Hoping for headway with head start, Kerry joins Strickland rally in Toledo

5/21/2006
BY JANE SCHMUCKER
BLADE STAFF WRITER
Gubernatorial candidate Ted Strickland cheers supporters during a campaign appearance yesterday at Martin Luther King, Jr., Plaza with Sen. John Kerry.
Gubernatorial candidate Ted Strickland cheers supporters during a campaign appearance yesterday at Martin Luther King, Jr., Plaza with Sen. John Kerry.

In John Kerry and Ted Strickland's speeches to a cheering who's who of more than 300 local Democrats at the Martin Luther King, Jr., Plaza last night, perhaps what was most telling was simply the date on the calendar.

Typically, such rallies don't happen until early fall, after the candidates have made the county fair circuit, party organizers said. Last night was just 2 1/2 weeks after the primary election, a month before the first local county fair, and 5 1/2 months before Mr. Strickland, a U.S. representative from southern Ohio, faces Kenneth Blackwell, Ohio's Republican secretary of state, in the general election for governor of Ohio.

But this year - when Republican corruption from Columbus to Washington has made headlines - is not typical, Democrats said. And they intend to capitalize on it, first with the Statehouse race and then with the White House, they repeated throughout the rally.

"Ask your Republican and Independent friends: 'Do you think things are better now,' " Mr. Kerry, the Massachusetts senator who ran for president in 2004, told the rally at the Toledo train station where he was campaigning for Mr. Strickland.

He joked that one reason Mr. Strickland gets along so well with Republicans is because he met so many in his previous career - as a prison psychologist.

And he said allegations that Democrats don't have any ideas are indeed true - with a big "if." If ideas mean running up deficits and letting the pharmaceutical companies write the drug bills, he said, "then we don't share those ideas."

Democrats' ideas for the nation, he said, include:

  • "Export products, not jobs."

  • "Do something serious about global warming and clean up our lakes and streams."

  • "Honor work, not wealth" in systems for collecting taxes and providing health care and education. "I think it has been a disastrous administration for the average working person."

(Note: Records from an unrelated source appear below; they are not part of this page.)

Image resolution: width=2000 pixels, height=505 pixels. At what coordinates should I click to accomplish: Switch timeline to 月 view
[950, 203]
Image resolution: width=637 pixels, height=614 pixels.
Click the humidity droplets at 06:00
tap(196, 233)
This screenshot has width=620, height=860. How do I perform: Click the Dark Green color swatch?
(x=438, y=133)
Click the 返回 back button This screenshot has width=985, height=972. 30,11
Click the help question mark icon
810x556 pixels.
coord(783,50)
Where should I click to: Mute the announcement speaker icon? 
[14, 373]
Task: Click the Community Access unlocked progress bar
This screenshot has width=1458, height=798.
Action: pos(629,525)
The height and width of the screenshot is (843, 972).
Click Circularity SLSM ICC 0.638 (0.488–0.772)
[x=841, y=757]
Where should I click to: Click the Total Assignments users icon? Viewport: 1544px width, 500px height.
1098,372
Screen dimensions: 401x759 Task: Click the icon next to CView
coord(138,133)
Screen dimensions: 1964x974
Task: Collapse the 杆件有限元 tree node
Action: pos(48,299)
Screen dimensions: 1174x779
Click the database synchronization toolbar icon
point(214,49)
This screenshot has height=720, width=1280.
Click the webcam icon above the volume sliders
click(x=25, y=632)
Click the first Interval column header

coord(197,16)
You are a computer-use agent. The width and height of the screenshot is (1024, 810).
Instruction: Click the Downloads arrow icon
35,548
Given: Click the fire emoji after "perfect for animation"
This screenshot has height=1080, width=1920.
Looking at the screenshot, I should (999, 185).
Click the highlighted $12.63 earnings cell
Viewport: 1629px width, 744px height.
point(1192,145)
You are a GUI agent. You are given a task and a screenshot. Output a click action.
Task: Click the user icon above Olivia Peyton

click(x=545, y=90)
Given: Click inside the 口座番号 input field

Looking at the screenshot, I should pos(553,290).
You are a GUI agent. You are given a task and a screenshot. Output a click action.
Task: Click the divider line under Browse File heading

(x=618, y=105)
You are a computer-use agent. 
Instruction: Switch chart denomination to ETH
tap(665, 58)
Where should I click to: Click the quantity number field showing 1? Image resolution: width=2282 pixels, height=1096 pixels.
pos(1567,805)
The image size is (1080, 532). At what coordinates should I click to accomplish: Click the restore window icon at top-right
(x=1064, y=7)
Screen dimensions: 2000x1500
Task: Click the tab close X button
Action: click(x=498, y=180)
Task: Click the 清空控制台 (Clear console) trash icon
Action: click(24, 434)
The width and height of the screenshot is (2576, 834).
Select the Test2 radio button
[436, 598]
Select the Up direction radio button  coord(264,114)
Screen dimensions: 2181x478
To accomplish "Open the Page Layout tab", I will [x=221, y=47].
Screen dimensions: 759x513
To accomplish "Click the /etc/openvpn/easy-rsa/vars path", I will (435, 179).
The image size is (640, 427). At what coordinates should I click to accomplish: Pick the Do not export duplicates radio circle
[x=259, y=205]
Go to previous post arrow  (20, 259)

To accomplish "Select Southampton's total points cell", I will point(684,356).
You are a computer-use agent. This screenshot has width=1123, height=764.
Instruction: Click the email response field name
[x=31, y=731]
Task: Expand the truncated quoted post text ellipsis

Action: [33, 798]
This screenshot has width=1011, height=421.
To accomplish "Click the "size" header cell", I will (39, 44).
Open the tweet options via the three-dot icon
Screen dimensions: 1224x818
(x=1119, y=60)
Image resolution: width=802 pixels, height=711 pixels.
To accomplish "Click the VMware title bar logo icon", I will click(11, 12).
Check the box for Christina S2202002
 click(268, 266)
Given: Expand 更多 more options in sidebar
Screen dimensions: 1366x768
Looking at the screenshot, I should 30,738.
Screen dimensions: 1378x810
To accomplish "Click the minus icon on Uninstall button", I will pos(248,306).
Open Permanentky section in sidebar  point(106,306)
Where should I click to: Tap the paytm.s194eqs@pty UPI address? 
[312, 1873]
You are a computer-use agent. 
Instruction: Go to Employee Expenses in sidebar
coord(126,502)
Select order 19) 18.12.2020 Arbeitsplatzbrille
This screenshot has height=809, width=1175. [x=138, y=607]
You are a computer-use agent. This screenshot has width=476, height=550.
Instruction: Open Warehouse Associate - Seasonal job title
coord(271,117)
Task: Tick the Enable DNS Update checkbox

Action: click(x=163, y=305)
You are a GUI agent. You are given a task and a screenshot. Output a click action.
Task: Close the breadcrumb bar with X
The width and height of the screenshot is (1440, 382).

  • Encourage "Iraq to stand up for Iraq and want democracy [here] as much as we want democracy for Iraq."

  • Fire and hold accountable the "incompetent" leaders from Defense Secretary Donald Rumsfeld on down. On the way to his vehicle after his speech, Mr. Kerry called Mr. Rumsfeld's decisions "a string of incompetence" that led to a lack of armor and equipment for U.S. troops.

    "There are kids who lost their lives because of the decisions he made against common sense," Mr. Kerry said.

    Mr. Strickland said the eyes of the nation are on Ohio in national elections, and that gives local residents' votes far more power than people living in one-party powerhouse states, such as California, Texas, and New York.

    "We are the privileged citizens," he said of voters who have a good chance to swing the nation. "The key is in our hands. After we give Ohio back to Ohioans in '06, we will take that key and give the country back to the American people in '08."

    And that, he said, would set a course back to prosperity by reducing waste and corruption. Tom Noe and Coingate are only a symptom, he said, of what he called the larger problem of an "incompetent, corrupt, and arrogant" state administration.

    The rally started with a performance by the J.J. Express Drill & Drum Corps - a group of young people wearing red T-shirts, white pants, and white tennis shoes - and included introductions of numerous Democratic leaders and officials.

    Longtime Democratic activist Mary Hollis said the event struck her as "beautiful."

    "It was all good," said Ms. Hollis, who wore a big red hat with a Strickland-for-governor bumper sticker wrapped around it.

    Most of the Democrats, who were charged $10 each to get into the rally, were from Lucas and Wood counties. But Fulton, Ottawa, and other area counties were represented too.

    Denise Boldt, who lives near Graytown in Ottawa County but still sported a Ben Konop for Lucas County commissioner sticker, called the night "fantastic."

    "I love Democrats," she said.

    Mr. Strickland plans to attend services at Jerusalem Baptist Church in central Toledo this morning and campaign in Akron later in the day.